As the universe continued to expand and cool, the stage was now set for the first stars to form. The tiniest fluctuations of density in the early universe were magnified as it aged, and gigantic clouds of atoms formed a filament-like network throughout the universe. Inside these clouds, the first generation of stars formed.

In the fiery furnaces of the first stars were forged the heavy elements that make our life, not to mention our planet's existence, possible. All of the elements up through iron were made in these first stars through the various processes of fusion, and the heavy elements after iron were made in the violent deaths of these massive first stars, which models show may have been as large as several hundred times our sun.
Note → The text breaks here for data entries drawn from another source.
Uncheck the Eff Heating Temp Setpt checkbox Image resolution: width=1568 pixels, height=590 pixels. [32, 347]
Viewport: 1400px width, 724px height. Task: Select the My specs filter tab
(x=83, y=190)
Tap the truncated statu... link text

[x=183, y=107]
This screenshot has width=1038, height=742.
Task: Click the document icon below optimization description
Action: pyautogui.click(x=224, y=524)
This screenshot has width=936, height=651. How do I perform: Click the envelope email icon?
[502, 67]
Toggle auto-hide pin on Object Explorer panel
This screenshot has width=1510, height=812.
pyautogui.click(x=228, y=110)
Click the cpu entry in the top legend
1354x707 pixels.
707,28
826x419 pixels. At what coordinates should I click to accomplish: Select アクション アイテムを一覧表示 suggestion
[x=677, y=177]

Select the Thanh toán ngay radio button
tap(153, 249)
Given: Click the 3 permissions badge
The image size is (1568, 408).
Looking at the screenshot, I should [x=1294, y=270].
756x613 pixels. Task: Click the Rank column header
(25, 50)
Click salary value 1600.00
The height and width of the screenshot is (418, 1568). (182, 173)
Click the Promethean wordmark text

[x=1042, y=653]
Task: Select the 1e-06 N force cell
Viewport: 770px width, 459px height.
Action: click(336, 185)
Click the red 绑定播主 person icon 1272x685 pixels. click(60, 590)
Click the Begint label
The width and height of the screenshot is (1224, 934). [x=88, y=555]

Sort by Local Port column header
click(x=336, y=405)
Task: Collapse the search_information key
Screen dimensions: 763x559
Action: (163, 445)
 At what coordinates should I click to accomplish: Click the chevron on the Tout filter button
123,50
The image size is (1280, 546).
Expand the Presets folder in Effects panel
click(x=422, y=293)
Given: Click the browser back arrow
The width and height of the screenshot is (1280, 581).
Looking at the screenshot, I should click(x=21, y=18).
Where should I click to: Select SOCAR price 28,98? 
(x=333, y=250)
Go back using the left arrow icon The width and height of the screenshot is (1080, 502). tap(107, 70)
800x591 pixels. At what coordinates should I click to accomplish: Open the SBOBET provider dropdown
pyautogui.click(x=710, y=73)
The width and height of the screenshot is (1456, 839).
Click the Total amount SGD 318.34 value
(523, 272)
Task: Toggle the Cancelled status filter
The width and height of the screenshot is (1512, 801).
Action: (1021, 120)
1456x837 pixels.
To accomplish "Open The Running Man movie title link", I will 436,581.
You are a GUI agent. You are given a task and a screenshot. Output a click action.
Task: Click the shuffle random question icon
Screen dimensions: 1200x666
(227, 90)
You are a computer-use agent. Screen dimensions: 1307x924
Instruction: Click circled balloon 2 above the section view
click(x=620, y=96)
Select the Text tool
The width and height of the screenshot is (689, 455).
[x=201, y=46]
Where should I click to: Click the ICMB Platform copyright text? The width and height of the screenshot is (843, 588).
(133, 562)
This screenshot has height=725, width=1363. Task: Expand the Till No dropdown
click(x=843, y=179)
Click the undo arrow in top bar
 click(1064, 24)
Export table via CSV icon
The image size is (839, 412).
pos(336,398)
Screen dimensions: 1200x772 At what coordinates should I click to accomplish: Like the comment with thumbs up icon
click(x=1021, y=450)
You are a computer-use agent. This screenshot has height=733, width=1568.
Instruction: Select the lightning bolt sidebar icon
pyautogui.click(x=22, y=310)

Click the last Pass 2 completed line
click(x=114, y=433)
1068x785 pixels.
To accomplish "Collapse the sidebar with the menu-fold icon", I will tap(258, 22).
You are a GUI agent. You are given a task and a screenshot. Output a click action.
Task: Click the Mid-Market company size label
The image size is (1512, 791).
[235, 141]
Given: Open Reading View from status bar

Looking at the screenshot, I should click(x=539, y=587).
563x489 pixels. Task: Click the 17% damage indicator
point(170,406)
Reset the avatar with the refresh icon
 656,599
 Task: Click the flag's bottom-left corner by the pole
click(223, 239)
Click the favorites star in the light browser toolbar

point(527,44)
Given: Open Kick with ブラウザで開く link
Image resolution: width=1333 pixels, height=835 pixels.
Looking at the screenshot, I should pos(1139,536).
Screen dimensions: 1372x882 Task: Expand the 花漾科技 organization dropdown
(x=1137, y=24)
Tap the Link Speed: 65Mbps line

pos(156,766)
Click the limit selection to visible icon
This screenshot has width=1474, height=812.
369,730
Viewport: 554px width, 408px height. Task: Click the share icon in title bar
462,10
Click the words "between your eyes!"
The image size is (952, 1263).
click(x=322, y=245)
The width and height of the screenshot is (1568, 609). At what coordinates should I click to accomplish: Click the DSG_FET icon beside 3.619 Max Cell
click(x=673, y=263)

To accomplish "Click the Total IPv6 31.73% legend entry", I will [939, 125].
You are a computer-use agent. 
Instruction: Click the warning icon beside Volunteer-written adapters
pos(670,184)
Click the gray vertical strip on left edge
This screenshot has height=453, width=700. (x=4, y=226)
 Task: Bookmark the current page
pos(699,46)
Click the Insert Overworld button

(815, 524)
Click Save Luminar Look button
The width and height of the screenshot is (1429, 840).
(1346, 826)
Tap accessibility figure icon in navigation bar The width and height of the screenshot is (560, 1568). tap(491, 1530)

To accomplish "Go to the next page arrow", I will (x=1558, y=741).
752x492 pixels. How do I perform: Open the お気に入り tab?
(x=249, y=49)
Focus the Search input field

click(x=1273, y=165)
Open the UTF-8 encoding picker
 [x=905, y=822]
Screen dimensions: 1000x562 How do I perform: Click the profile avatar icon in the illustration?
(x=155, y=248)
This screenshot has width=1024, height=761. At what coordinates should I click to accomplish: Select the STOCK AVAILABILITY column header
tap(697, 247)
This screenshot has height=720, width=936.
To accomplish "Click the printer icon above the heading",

Stars that formed later incorporated these heavier elements. Comparing the ratio of these heavier elements to the amount of hydrogen in stars is one way that astronomers can tell how recently stars have formed**.

**This is an independent indicator that globular clusters contain some of the oldest stars in the universe. Their constituent stars are extremely metal -poor, and so show that they are very old, or at least the cluster as a whole is very old.

The Modern Universe

After the first generation or so of stars, the universe started to look a lot as it does now. Large-scale structures, such as galaxies, clusters, and superclusters, had their frameworks laid in the initial giant clouds of gas. As stars formed in the same vicinity, they became gravitationally bound, and galaxies and clusters of galaxies formed. All of this happened over 10 billion years ago, and since then, the universe has been relatively the same.